Diana had hated fires since the accident. It had taken her a long time to use candles and lamps, even when she was no longera child, because she knew what could happen if one was not careful.
“Did he truly hate the idea of you learning that much?”
“He seemed to hate everything I did. I wanted more than anything to go in there and read and do all of the things that I had been denied for years, but something about that room and all of the things in it made it impossible, so I locked it and ensured that staff did not enter it. I left that part of myself behind, promising myself that I would shut myself off and never allow anyone else to see that side of me. Then I met you.”
Diana did not know what to say. She did not know what she had done to change him, save for the fact that she had cleaned the room and he was now sitting in it.

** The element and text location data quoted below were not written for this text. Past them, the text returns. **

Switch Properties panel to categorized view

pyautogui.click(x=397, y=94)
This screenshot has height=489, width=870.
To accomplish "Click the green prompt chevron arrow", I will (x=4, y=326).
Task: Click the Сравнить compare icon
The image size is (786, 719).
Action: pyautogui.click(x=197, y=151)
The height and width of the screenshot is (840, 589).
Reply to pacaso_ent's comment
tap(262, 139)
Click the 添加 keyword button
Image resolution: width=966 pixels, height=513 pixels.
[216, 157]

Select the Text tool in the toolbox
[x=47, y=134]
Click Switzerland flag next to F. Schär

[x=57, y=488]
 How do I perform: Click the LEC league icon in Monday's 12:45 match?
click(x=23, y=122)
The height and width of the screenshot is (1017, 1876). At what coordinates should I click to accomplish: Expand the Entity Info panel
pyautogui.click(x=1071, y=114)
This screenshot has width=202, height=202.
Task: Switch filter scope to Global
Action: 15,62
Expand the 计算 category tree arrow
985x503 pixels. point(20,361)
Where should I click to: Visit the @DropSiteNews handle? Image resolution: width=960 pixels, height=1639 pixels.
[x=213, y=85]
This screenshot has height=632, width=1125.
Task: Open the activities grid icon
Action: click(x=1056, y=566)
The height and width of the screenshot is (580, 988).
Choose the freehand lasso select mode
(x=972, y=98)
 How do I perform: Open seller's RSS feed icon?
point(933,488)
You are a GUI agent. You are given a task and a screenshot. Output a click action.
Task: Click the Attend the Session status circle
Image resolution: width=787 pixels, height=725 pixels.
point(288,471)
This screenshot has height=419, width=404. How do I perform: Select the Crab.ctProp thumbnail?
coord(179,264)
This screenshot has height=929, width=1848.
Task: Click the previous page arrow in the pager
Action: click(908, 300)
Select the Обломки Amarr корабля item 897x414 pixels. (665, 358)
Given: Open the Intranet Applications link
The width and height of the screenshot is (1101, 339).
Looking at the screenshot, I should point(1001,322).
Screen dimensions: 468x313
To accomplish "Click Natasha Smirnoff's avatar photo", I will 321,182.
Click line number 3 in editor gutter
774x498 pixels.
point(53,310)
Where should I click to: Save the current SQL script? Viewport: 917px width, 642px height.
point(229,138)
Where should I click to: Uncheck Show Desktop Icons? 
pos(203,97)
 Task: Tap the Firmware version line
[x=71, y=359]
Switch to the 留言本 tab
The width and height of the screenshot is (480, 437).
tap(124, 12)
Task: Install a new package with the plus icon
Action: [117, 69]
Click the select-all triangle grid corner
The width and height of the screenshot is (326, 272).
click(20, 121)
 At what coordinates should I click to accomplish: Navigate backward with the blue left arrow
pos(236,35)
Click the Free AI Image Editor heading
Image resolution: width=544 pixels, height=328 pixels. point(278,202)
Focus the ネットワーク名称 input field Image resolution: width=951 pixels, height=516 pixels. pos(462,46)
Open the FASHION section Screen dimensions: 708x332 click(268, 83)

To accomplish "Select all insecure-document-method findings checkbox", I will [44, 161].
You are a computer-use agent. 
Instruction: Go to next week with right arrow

“I saw you and Samantha,” he explained. “I saw that the two of you had so much love for each other, and how in spite of everything that you have been through, you cared for your sister, even trying to find a way to care for her if she would rather read and never take a husband. I thought about that often, and how I wished I could have had someone like you. Somewhere along the way, I suppose I became glad that I had you. Maybe—maybe one day I can stop feeling so guilty for wanting something for myself.”
With that, the man that Diana had come to know hunched over as if he were a boy. He was quiet and fragile, and she did not know what to do besides hold him and whisper to him that everything would be alright.
And so that is precisely what she did.
With tears in her eyes, she reached out to hold his cheek, stroking it with her thumb. She felt him crumble into her, letting out a breath that he must have been holding for a long time.